Untitled (1951) Joan Bakker
During the bombing of 1940, the old telephone building was partially spared, as was the nearby library and part of the savings bank. Part of it was already restored during the war for important telephone traffic. On December 4, 1951, the new telephony building at Botersloot is officially opened. The building was designed by architect J. Koops, who works for the Department of Public Works. Due to scarcity of materials, construction had taken longer than planned. Due to the visual art applications of sculptor Joan Bakker, the building was seen as a PTT building (PTT was the predecessor of KPN). The wide entrance area above the main entrance contains the letters PTT and a symbolic representation of the role that the PTT played in the world. The left side depicts the harbor and the water. On the right we see the land, the harvest and two horses' heads. Under the letters PTT we see a telephone receiver and an electricity pole. The bolts from the mast not only represent electricity, but also the energy of that time, of the Reconstruction and the way in which Rotterdam was built. Bakker had a tough job, because Swedish granite was a difficult material. He worked in a cage on the building for three months. It is the hardest type of stone and therefore the relief has not become very strong, but when the light strikes it, it is very beautiful and the shapes speak for themselves (according to a report in the Rotterdam Newspaper in 1950). This also applies to a number of facing bricks that Bakker made for the same building. One stone shows two lashing figures. This represents cable laying, the construction of the telephone network after the war, which is an important symbol of progress. The relief has beautiful lines that are hard and graceful at the same time. It used to be a decorative edge, but after a renovation it was placed at street level in the courtyard. Another facing brick is still located at a height of 24 meters above the entrance. It probably depicts Mercury, the god of trade, riding a dolphin, the symbol of the ocean.

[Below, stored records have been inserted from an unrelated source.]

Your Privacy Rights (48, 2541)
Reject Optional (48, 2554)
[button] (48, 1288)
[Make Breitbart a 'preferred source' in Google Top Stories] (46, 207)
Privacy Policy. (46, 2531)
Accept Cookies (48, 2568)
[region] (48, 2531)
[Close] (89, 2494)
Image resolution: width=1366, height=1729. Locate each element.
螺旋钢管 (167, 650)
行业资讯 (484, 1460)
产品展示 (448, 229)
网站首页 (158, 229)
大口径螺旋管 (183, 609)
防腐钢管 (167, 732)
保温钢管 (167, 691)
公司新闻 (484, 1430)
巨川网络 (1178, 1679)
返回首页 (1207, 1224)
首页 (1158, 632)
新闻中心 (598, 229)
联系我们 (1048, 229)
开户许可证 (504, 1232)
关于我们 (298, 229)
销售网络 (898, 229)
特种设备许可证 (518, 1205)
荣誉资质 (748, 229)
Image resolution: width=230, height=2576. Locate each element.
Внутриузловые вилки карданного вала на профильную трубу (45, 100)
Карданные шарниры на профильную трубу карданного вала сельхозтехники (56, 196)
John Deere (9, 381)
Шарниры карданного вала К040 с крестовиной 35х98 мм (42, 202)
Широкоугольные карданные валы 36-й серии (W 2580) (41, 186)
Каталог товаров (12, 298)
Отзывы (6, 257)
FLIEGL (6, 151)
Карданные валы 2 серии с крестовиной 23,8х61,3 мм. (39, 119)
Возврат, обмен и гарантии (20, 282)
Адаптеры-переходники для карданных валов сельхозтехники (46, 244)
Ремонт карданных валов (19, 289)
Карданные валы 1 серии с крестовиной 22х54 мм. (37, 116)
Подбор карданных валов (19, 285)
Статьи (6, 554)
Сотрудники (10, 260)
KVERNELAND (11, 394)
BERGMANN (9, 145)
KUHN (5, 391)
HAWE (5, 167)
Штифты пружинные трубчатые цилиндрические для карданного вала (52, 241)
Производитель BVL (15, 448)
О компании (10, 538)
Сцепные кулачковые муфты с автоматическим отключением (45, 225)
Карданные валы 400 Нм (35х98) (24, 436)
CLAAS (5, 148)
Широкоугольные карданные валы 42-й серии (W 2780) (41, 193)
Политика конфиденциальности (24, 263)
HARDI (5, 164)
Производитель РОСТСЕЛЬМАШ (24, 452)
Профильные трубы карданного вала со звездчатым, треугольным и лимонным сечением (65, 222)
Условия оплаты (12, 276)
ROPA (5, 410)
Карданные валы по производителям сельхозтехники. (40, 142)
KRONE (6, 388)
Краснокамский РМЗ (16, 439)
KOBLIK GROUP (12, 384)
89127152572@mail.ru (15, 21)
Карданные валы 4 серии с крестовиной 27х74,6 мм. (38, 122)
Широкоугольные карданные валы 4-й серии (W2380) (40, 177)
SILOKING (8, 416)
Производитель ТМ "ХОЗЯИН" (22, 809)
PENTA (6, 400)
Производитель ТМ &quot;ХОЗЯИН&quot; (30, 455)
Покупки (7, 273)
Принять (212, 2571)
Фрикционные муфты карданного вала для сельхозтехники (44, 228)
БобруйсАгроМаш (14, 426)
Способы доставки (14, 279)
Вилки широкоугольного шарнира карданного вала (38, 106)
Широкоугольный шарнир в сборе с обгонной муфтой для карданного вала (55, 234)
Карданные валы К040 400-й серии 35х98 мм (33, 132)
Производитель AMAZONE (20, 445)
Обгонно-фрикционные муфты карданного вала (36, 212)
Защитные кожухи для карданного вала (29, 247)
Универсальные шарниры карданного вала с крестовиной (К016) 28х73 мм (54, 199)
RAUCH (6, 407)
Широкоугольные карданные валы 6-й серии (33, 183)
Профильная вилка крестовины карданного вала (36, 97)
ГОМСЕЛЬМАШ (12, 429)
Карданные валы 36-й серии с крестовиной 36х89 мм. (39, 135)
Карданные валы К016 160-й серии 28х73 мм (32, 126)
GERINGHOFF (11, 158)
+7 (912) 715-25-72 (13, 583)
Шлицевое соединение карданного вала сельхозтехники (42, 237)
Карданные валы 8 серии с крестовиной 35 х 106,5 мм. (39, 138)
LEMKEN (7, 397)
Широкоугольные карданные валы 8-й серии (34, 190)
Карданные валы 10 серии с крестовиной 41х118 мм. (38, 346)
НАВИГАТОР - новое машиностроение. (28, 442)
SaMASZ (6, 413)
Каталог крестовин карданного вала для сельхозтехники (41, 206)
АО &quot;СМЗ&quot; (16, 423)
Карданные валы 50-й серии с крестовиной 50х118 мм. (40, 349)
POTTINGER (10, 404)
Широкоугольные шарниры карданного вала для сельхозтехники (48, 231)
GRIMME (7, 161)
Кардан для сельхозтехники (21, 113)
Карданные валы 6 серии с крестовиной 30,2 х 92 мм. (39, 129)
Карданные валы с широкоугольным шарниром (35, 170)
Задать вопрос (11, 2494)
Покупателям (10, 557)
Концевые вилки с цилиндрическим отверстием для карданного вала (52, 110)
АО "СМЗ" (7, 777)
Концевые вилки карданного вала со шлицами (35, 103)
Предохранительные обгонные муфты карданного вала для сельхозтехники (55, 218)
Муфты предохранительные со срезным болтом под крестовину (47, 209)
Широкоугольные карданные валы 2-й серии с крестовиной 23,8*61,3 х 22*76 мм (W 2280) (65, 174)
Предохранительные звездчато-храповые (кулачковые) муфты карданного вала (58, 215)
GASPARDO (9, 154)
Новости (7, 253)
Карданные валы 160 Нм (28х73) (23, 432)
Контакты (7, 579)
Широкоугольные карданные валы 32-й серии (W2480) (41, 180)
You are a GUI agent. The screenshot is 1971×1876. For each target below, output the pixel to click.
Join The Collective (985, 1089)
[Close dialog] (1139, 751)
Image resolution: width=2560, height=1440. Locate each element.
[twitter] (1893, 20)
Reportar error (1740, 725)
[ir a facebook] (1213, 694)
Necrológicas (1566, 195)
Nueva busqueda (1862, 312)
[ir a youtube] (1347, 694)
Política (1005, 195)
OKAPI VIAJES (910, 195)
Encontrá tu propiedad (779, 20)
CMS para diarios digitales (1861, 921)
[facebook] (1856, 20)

Joannes (Joan) Petrus Anthonius Maria Bakker (Oosterblokker, 1919 - 1999) attended the Academy of Visual Arts in Rotterdam, after which he settled permanently in Rotterdam. He was, among others, a student of Herman Mees (1880 - 1964) and the husband of sculptor and ceramist Riet (Maria) Elias. He made it together with Jan Poot (architect at the Municipality of Rotterdam) Liberation Monument at the Brink in Vreewijk, Feijenoord. He designed ornaments for an office building on the Botersloot with great visual power and clear stonemasonry qualities. He could handle the hardest stone types, in which he applied reliefs with attention to the role of light on the different stone types. Several works by Joan Bakker can be found in Rotterdam.